### [ASSIGNMENT]
Count the lines below that carry the word "will". Answer with that number alone.

[Stored data]

────────────────────

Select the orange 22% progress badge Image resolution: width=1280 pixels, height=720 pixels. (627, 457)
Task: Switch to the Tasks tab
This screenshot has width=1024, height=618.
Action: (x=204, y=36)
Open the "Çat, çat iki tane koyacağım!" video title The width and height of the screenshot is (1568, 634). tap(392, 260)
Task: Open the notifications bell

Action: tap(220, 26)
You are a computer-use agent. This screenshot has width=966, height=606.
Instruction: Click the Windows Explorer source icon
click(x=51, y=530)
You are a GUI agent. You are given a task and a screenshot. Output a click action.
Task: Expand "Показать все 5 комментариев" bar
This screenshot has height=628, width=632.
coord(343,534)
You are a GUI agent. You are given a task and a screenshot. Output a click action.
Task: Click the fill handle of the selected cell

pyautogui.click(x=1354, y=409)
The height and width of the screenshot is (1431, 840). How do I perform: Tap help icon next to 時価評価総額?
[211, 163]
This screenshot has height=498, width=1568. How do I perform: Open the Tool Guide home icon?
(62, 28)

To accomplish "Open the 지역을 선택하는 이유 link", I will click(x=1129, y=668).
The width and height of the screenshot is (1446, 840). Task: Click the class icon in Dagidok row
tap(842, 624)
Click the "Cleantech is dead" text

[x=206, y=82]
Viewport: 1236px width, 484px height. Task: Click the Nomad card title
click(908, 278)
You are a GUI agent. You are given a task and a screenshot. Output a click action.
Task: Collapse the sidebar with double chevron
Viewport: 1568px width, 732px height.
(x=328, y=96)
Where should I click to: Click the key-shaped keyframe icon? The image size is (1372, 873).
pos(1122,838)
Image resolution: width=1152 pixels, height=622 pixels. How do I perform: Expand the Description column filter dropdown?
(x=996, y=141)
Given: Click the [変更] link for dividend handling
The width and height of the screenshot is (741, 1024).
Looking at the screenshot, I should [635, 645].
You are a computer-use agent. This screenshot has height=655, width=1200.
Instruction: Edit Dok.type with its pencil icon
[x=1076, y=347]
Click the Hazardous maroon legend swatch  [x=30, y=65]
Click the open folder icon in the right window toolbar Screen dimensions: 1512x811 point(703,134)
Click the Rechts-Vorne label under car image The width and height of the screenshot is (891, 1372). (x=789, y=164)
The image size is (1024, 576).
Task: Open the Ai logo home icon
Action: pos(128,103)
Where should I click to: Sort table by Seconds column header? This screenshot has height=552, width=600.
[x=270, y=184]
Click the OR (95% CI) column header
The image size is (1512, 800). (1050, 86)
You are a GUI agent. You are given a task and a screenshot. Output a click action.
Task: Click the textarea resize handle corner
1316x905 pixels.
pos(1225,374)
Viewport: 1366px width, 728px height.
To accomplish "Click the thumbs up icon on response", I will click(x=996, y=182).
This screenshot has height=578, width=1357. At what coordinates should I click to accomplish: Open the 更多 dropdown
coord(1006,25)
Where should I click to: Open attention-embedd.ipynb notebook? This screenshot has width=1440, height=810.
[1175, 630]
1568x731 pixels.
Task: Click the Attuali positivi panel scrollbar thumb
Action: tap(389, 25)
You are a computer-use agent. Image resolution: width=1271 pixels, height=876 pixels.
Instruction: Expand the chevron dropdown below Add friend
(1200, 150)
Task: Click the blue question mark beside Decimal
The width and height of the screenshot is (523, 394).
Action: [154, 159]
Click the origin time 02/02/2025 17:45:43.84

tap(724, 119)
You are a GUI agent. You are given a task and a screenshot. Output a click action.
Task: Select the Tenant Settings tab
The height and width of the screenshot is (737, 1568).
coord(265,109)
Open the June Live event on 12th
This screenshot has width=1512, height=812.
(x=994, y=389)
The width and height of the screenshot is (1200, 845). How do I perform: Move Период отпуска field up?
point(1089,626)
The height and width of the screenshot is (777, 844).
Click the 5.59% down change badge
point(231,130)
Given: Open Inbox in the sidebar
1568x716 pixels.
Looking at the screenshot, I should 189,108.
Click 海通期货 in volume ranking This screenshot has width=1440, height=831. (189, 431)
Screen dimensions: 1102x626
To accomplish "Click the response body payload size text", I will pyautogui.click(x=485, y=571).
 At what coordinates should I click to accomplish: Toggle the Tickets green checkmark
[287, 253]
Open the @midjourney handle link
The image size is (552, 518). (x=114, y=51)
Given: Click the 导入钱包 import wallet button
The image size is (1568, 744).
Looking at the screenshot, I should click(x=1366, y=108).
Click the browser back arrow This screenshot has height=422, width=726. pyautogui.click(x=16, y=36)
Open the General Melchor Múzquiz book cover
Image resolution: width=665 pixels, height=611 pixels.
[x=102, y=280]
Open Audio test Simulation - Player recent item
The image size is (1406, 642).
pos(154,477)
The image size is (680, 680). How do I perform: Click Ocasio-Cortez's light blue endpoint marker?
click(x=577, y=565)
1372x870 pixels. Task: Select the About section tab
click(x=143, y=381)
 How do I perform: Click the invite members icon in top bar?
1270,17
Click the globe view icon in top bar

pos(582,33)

────────────────────

### [RESPONSE]
3